Exercise prompt:
A verbatim copy of the lines starting at the one with "Where should I click to: Maximize" and ending at the last line below is required; include nothing else.

Exercise data:
★ ★ ★ ★ ★ ★ ★

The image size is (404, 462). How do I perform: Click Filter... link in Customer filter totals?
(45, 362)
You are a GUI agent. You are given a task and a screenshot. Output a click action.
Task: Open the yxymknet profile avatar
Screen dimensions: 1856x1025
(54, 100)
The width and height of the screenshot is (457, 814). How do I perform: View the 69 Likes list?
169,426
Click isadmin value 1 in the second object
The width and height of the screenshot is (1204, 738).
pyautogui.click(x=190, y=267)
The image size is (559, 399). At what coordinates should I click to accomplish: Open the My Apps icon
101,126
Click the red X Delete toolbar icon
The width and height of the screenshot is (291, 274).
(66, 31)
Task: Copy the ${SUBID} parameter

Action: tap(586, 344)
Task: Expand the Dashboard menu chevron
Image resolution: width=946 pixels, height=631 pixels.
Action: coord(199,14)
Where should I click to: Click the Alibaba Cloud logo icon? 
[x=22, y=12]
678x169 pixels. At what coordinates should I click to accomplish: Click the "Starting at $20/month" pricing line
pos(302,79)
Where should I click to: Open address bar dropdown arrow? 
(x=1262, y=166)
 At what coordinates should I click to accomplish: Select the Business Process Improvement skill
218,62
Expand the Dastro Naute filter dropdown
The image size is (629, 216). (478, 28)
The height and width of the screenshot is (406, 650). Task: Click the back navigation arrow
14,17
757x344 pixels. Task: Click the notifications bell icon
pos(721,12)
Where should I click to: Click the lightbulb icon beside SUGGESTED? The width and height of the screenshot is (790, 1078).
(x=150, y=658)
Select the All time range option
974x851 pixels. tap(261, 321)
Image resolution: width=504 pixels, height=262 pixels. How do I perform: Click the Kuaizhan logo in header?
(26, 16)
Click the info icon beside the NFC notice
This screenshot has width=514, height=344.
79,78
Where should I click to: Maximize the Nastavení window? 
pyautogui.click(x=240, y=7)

★ ★ ★ ★ ★ ★ ★

Answer box:
Where should I click to: Maximize the Nastavení window? 
pyautogui.click(x=240, y=7)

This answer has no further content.